> _REQUIRED WORK_
Line by line, reproduce the records exactly.

■ ■ ■

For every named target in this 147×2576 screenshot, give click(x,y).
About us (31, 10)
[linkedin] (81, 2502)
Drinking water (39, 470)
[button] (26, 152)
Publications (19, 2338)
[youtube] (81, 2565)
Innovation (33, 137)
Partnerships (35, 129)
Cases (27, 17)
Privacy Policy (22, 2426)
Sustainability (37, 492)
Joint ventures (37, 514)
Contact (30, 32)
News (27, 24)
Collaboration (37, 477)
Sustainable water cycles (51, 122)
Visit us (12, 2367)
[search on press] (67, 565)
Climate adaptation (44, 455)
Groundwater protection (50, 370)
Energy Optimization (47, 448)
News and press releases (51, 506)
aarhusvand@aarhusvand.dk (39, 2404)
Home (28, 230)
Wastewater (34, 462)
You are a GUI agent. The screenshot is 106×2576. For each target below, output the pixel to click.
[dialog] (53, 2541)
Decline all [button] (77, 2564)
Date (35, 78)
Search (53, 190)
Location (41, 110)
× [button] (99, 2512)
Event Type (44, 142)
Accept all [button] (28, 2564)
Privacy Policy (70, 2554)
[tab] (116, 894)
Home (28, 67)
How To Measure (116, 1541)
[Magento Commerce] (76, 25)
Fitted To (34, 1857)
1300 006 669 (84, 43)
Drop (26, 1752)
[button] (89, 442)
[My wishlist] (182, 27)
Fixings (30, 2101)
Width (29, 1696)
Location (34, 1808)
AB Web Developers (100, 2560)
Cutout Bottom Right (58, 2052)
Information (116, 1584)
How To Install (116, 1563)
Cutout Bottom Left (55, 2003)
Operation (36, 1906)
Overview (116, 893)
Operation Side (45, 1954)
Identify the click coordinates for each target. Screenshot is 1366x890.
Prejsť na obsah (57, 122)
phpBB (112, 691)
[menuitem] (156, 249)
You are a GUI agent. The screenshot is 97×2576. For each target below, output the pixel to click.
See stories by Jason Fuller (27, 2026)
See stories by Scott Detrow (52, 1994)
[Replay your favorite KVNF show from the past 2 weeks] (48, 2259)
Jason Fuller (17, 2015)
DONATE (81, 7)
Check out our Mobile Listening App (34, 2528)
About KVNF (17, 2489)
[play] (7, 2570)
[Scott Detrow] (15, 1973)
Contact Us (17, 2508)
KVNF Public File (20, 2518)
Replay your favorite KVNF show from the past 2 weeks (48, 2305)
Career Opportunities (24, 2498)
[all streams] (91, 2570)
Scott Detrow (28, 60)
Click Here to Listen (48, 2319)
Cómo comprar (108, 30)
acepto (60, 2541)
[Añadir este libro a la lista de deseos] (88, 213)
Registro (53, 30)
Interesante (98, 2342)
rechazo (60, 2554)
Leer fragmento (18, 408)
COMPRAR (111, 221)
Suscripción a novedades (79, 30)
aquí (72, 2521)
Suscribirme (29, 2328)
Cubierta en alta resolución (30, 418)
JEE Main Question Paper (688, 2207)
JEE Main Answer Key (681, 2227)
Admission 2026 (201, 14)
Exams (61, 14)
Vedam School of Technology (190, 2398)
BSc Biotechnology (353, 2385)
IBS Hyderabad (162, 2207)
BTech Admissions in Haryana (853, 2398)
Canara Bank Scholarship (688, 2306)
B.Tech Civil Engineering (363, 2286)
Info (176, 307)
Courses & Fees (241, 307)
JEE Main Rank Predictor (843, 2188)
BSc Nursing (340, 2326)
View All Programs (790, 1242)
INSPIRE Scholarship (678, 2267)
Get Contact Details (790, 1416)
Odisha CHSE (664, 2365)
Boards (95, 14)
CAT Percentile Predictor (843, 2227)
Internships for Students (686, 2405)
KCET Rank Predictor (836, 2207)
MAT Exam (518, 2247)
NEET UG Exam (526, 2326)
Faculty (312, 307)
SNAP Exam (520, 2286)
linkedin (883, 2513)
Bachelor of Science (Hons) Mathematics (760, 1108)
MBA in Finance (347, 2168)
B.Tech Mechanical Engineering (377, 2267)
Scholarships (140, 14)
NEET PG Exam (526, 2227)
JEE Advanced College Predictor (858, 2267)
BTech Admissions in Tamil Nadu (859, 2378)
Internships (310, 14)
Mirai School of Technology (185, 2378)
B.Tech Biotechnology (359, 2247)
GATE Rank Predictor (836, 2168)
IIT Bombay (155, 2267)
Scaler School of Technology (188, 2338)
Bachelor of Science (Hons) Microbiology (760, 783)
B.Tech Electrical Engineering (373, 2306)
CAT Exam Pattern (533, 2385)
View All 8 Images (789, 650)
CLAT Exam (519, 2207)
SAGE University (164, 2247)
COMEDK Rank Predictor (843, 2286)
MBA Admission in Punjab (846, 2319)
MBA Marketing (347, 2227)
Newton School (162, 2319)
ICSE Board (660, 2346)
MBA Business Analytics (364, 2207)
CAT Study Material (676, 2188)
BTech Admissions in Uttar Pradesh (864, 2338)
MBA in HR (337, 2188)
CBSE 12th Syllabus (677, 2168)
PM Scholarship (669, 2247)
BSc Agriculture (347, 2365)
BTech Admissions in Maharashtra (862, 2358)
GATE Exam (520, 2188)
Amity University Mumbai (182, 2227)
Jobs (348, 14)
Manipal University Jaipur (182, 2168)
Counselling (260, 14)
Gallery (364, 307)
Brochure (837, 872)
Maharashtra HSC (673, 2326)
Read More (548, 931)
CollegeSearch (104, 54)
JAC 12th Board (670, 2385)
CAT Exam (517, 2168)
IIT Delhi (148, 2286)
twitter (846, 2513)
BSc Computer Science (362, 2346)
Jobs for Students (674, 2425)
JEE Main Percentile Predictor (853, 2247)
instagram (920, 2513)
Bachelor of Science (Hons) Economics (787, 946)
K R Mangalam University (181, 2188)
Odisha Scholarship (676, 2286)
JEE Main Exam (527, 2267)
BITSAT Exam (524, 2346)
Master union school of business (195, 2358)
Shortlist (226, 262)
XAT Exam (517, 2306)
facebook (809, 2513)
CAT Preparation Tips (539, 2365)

■ ■ ■

> _RESULT FOR THIS EXERCISE_
For every named target in this 147×2576 screenshot, give click(x,y).
About us (31, 10)
[linkedin] (81, 2502)
Drinking water (39, 470)
[button] (26, 152)
Publications (19, 2338)
[youtube] (81, 2565)
Innovation (33, 137)
Partnerships (35, 129)
Cases (27, 17)
Privacy Policy (22, 2426)
Sustainability (37, 492)
Joint ventures (37, 514)
Contact (30, 32)
News (27, 24)
Collaboration (37, 477)
Sustainable water cycles (51, 122)
Visit us (12, 2367)
[search on press] (67, 565)
Climate adaptation (44, 455)
Groundwater protection (50, 370)
Energy Optimization (47, 448)
News and press releases (51, 506)
aarhusvand@aarhusvand.dk (39, 2404)
Home (28, 230)
Wastewater (34, 462)
You are a GUI agent. The screenshot is 106×2576. For each target below, output the pixel to click.
[dialog] (53, 2541)
Decline all [button] (77, 2564)
Date (35, 78)
Search (53, 190)
Location (41, 110)
× [button] (99, 2512)
Event Type (44, 142)
Accept all [button] (28, 2564)
Privacy Policy (70, 2554)
[tab] (116, 894)
Home (28, 67)
How To Measure (116, 1541)
[Magento Commerce] (76, 25)
Fitted To (34, 1857)
1300 006 669 (84, 43)
Drop (26, 1752)
[button] (89, 442)
[My wishlist] (182, 27)
Fixings (30, 2101)
Width (29, 1696)
Location (34, 1808)
AB Web Developers (100, 2560)
Cutout Bottom Right (58, 2052)
Information (116, 1584)
How To Install (116, 1563)
Cutout Bottom Left (55, 2003)
Operation (36, 1906)
Overview (116, 893)
Operation Side (45, 1954)
Identify the click coordinates for each target. Screenshot is 1366x890.
Prejsť na obsah (57, 122)
phpBB (112, 691)
[menuitem] (156, 249)
You are a GUI agent. The screenshot is 97×2576. For each target below, output the pixel to click.
See stories by Jason Fuller (27, 2026)
See stories by Scott Detrow (52, 1994)
[Replay your favorite KVNF show from the past 2 weeks] (48, 2259)
Jason Fuller (17, 2015)
DONATE (81, 7)
Check out our Mobile Listening App (34, 2528)
About KVNF (17, 2489)
[play] (7, 2570)
[Scott Detrow] (15, 1973)
Contact Us (17, 2508)
KVNF Public File (20, 2518)
Replay your favorite KVNF show from the past 2 weeks (48, 2305)
Career Opportunities (24, 2498)
[all streams] (91, 2570)
Scott Detrow (28, 60)
Click Here to Listen (48, 2319)
Cómo comprar (108, 30)
acepto (60, 2541)
[Añadir este libro a la lista de deseos] (88, 213)
Registro (53, 30)
Interesante (98, 2342)
rechazo (60, 2554)
Leer fragmento (18, 408)
COMPRAR (111, 221)
Suscripción a novedades (79, 30)
aquí (72, 2521)
Suscribirme (29, 2328)
Cubierta en alta resolución (30, 418)
JEE Main Question Paper (688, 2207)
JEE Main Answer Key (681, 2227)
Admission 2026 (201, 14)
Exams (61, 14)
Vedam School of Technology (190, 2398)
BSc Biotechnology (353, 2385)
IBS Hyderabad (162, 2207)
BTech Admissions in Haryana (853, 2398)
Canara Bank Scholarship (688, 2306)
B.Tech Civil Engineering (363, 2286)
Info (176, 307)
Courses & Fees (241, 307)
JEE Main Rank Predictor (843, 2188)
BSc Nursing (340, 2326)
View All Programs (790, 1242)
INSPIRE Scholarship (678, 2267)
Get Contact Details (790, 1416)
Odisha CHSE (664, 2365)
Boards (95, 14)
CAT Percentile Predictor (843, 2227)
Internships for Students (686, 2405)
KCET Rank Predictor (836, 2207)
MAT Exam (518, 2247)
NEET UG Exam (526, 2326)
Faculty (312, 307)
SNAP Exam (520, 2286)
linkedin (883, 2513)
Bachelor of Science (Hons) Mathematics (760, 1108)
MBA in Finance (347, 2168)
B.Tech Mechanical Engineering (377, 2267)
Scholarships (140, 14)
NEET PG Exam (526, 2227)
JEE Advanced College Predictor (858, 2267)
BTech Admissions in Tamil Nadu (859, 2378)
Internships (310, 14)
Mirai School of Technology (185, 2378)
B.Tech Biotechnology (359, 2247)
GATE Rank Predictor (836, 2168)
IIT Bombay (155, 2267)
Scaler School of Technology (188, 2338)
Bachelor of Science (Hons) Microbiology (760, 783)
B.Tech Electrical Engineering (373, 2306)
CAT Exam Pattern (533, 2385)
View All 8 Images (789, 650)
CLAT Exam (519, 2207)
SAGE University (164, 2247)
COMEDK Rank Predictor (843, 2286)
MBA Admission in Punjab (846, 2319)
MBA Marketing (347, 2227)
Newton School (162, 2319)
ICSE Board (660, 2346)
MBA Business Analytics (364, 2207)
CAT Study Material (676, 2188)
BTech Admissions in Uttar Pradesh (864, 2338)
MBA in HR (337, 2188)
CBSE 12th Syllabus (677, 2168)
PM Scholarship (669, 2247)
BSc Agriculture (347, 2365)
BTech Admissions in Maharashtra (862, 2358)
GATE Exam (520, 2188)
Amity University Mumbai (182, 2227)
Jobs (348, 14)
Manipal University Jaipur (182, 2168)
Counselling (260, 14)
Gallery (364, 307)
Brochure (837, 872)
Maharashtra HSC (673, 2326)
Read More (548, 931)
CollegeSearch (104, 54)
JAC 12th Board (670, 2385)
CAT Exam (517, 2168)
IIT Delhi (148, 2286)
twitter (846, 2513)
BSc Computer Science (362, 2346)
Jobs for Students (674, 2425)
JEE Main Percentile Predictor (853, 2247)
instagram (920, 2513)
Bachelor of Science (Hons) Economics (787, 946)
K R Mangalam University (181, 2188)
Odisha Scholarship (676, 2286)
JEE Main Exam (527, 2267)
BITSAT Exam (524, 2346)
Master union school of business (195, 2358)
Shortlist (226, 262)
XAT Exam (517, 2306)
facebook (809, 2513)
CAT Preparation Tips (539, 2365)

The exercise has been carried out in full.